The file Interceptors.cpp contains custom interceptors and can be modified to intercept additional API methods. InstallInterceptors is called by DoStart and contains calls to HookMethod for intercepted methods. All interceptor routines in Interceptors.cpp have a similar pattern. They print information about the method call and arguments, and call the original API method through a pointer returned earlier from HookMethod. To add a new interceptor, copy one of the existing routines, replace its name and arguments, declare a new pointer to the original method, and add a call to HookMethod.

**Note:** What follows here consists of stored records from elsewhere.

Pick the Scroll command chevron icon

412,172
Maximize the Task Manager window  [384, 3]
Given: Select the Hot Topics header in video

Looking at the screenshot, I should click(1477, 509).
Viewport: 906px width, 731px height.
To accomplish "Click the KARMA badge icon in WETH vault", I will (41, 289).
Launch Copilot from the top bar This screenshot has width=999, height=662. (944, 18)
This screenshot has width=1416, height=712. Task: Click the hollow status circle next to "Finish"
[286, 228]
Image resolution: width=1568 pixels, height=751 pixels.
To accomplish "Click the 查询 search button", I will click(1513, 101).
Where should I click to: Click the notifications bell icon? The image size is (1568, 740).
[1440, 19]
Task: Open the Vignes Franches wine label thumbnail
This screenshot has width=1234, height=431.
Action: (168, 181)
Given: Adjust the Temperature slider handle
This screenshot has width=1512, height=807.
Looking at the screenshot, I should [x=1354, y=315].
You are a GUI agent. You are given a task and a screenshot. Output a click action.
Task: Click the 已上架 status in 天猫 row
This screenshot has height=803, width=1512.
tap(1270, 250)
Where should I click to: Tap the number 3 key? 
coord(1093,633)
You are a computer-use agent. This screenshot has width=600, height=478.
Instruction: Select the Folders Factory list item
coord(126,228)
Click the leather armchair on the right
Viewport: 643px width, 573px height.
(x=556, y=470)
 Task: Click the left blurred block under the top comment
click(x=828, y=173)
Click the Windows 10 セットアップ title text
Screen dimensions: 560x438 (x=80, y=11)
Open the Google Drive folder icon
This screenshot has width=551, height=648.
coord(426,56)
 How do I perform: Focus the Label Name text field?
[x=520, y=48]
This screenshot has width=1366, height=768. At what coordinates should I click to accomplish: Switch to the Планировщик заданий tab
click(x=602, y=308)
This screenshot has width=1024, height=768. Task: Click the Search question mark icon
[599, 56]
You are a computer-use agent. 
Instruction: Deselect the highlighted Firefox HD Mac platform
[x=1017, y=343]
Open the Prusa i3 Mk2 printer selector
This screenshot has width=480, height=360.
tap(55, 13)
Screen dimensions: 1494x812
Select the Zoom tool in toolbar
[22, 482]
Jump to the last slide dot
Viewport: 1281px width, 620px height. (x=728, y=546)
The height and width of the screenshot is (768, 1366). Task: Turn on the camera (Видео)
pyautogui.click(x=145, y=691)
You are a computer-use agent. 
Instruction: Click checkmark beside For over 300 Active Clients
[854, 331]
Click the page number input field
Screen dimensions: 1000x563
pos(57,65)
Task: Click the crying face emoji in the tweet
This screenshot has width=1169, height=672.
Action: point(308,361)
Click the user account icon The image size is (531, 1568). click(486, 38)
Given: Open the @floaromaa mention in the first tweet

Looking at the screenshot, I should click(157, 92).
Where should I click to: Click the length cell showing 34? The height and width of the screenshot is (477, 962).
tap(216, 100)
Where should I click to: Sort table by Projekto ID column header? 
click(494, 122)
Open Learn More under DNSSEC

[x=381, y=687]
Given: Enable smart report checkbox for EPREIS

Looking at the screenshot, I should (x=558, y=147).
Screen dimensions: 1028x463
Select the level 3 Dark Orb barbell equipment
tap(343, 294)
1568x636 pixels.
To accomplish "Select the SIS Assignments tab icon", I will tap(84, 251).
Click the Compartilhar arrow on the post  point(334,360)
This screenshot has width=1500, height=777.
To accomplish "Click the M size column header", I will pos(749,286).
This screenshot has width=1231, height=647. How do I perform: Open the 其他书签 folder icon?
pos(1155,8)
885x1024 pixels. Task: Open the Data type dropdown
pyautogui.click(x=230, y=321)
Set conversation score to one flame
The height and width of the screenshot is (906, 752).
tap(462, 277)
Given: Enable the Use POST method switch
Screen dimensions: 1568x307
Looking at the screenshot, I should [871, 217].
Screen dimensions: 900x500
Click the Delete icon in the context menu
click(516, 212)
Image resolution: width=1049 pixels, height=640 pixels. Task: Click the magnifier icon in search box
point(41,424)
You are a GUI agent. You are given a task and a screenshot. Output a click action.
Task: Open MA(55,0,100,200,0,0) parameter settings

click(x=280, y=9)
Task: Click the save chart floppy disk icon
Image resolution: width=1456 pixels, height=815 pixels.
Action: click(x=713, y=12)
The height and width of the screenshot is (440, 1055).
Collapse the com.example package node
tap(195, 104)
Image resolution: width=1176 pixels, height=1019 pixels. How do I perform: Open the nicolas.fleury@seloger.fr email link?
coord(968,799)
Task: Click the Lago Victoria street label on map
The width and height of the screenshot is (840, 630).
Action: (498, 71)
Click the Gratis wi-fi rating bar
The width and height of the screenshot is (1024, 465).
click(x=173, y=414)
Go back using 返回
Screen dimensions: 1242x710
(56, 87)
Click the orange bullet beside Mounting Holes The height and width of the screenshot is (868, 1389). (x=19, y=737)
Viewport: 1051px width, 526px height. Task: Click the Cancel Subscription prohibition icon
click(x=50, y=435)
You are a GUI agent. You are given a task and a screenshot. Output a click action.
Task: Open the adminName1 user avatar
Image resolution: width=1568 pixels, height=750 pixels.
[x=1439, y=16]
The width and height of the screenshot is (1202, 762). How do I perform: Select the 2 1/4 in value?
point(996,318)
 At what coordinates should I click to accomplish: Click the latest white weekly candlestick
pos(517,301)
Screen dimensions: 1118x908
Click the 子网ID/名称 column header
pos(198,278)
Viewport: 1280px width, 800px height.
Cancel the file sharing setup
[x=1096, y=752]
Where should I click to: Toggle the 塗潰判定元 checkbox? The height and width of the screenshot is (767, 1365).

To print and display the spying results, I used the tracing framework (HTrace.cpp) presented in my article "An Efficient and Flexible Tracing Technique" (C/C++ Users Journal, April 2002), which prints traces to a shared memory buffer as well as a debug monitor. The file TrcView.cpp implements a window, which displays the text in the buffer. The display is updated by a timer and is not coupled with the interceptor routines to minimize overhead and interference with the system.
To test Spy, you can use the MissingDll project (available electronically). It demonstrates how to use Spy to debug application load failure because of a missing DLL. You can build the Spy and MissingDll projects and copy CeApiSpy.exe, CeApiSpyDll.dll, and MissingDllApp.exe to the device. Start CeApiSpy.exe and invoke the Start command, then start MissingDllApp.exe. The system should display the message:
Cannot find MissingDllApp (or one of its components). Make sure the path and filename are correct and that all the required libraries are available.
Now view the traces displayed in Spy's window or save the trace to a file. Figure 4 is an excerpt from the trace that shows the failed attempt to load the missing DLL. To troubleshoot Spy itself, enable detailed trace using the Options menu.
Spy is useful in solving common problems in application and driver debugging. However, because it relies on undocumented API and kernel data structures, it can be broken by modifications in future versions of Windows CE. Before that happens, you can use it to speed up debugging, troubleshooting, and exploring your system's behavior.